A missing child is every parent's worst nightmare, and the longer the time that passes the less likely that answers will be found, so when the grisly discovery of a baby's skeleton is discovered on a construction site it might mean that one family will finally be able to lay their child to rest.  But it wouldn't be much of a story without a few twists, turns and red herrings along the way.

It's clear that from the start that due to the length of time that has passed since the baby was buried that it's highly unlikely that anyone who lived in the area at that time would still be around.  But for journalist Kate this is the type of juicy story that she wants to investigate to get herself noticed at the newspaper, especially at a time when print readership is in the decline.  During the course of the investigation Kate's path crosses with Angela, Emma and her mother Jude, which had me questioning their connections with the case.  What follows was a complex story of family relationships, secrets, lies, and eventual truths waiting to be discovered.

I loved the pairing with Kate and rookie Joe, who is used to the trappings of technology, as between them they worked well as a team using both their strengths to find the clues and answers that eventually lead to the conclusion of this case.  Although I'm not always sure the police involved with the historic and current cases were always grateful for their help!

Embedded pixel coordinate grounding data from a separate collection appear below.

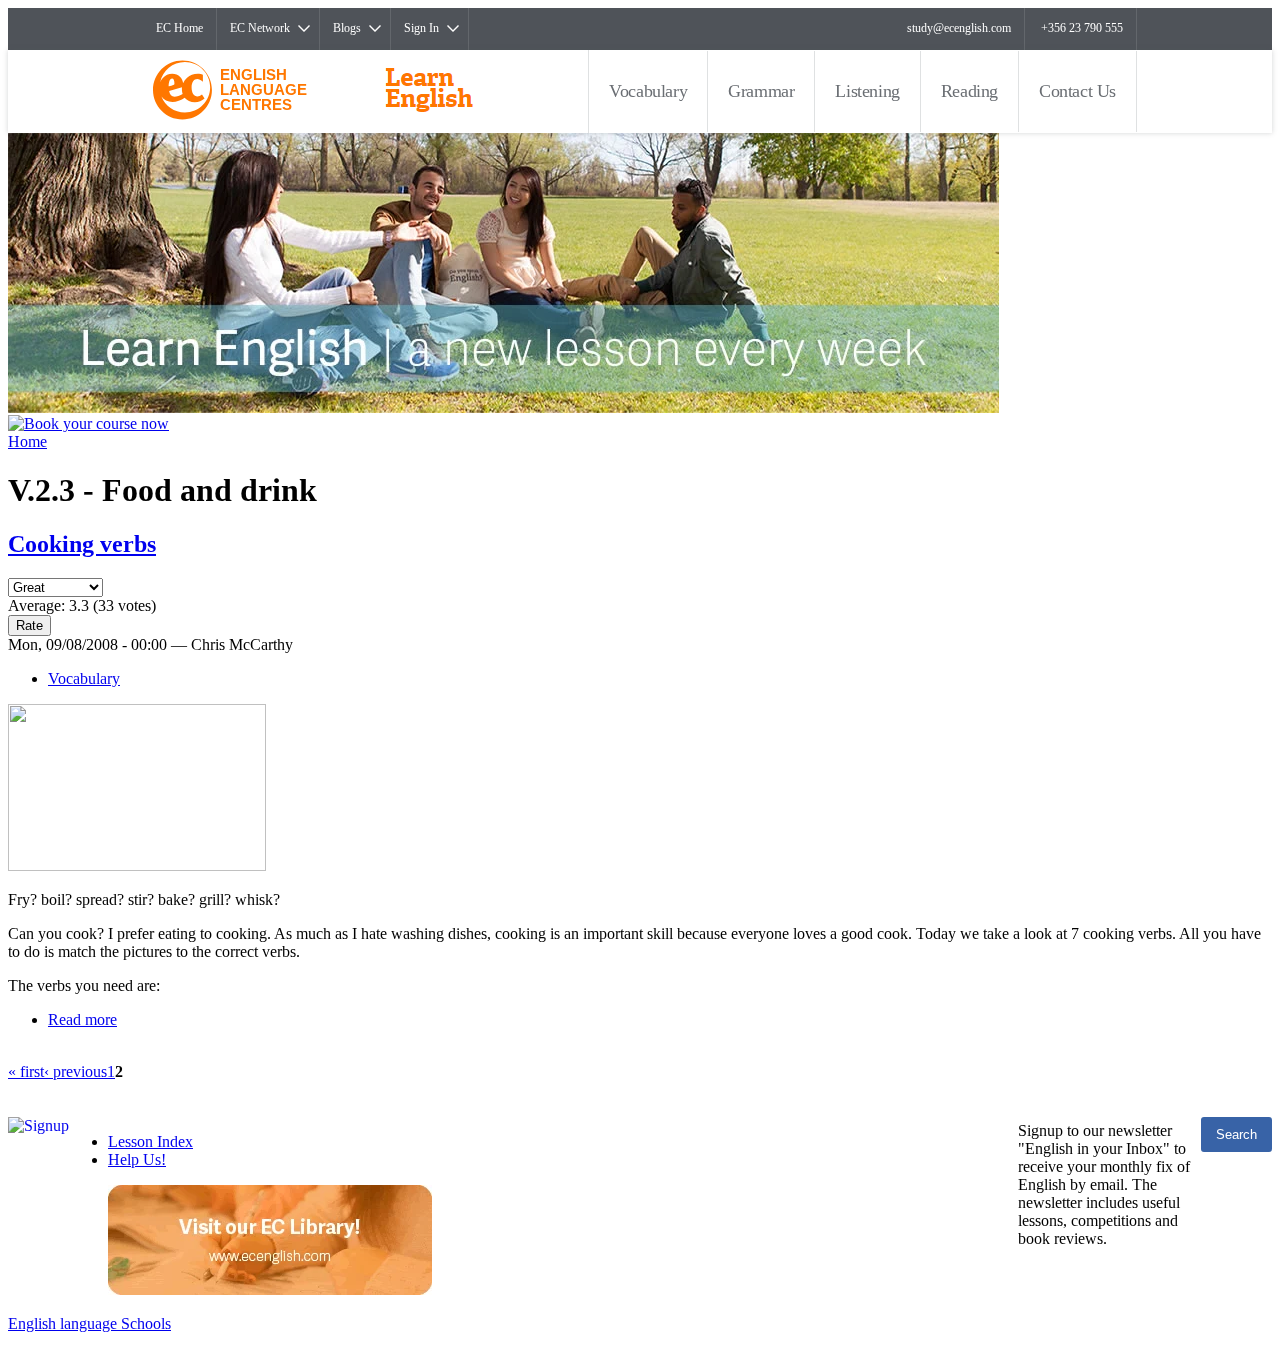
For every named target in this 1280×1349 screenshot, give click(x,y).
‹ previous (75, 1071)
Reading (969, 91)
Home (27, 441)
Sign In (421, 28)
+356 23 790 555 (1082, 28)
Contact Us (1077, 91)
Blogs (347, 28)
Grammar (761, 91)
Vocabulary (648, 91)
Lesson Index (150, 1141)
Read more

With its gritty themes that were handled sensitively The Child had me gripped from start to finish, and although I had guessed the eventual outcome quite early on it didn't bother me that I had as it still had me wanting to read on to find out if I was correct. As I've not read Fiona Barton's debut novel The Widow, I didn't realise until afterwards that the journalist in this story Kate Waters also featured in that story so I'll now need to add that book to my never ending TBR list... one day I'll have all the time in the world to read all the books!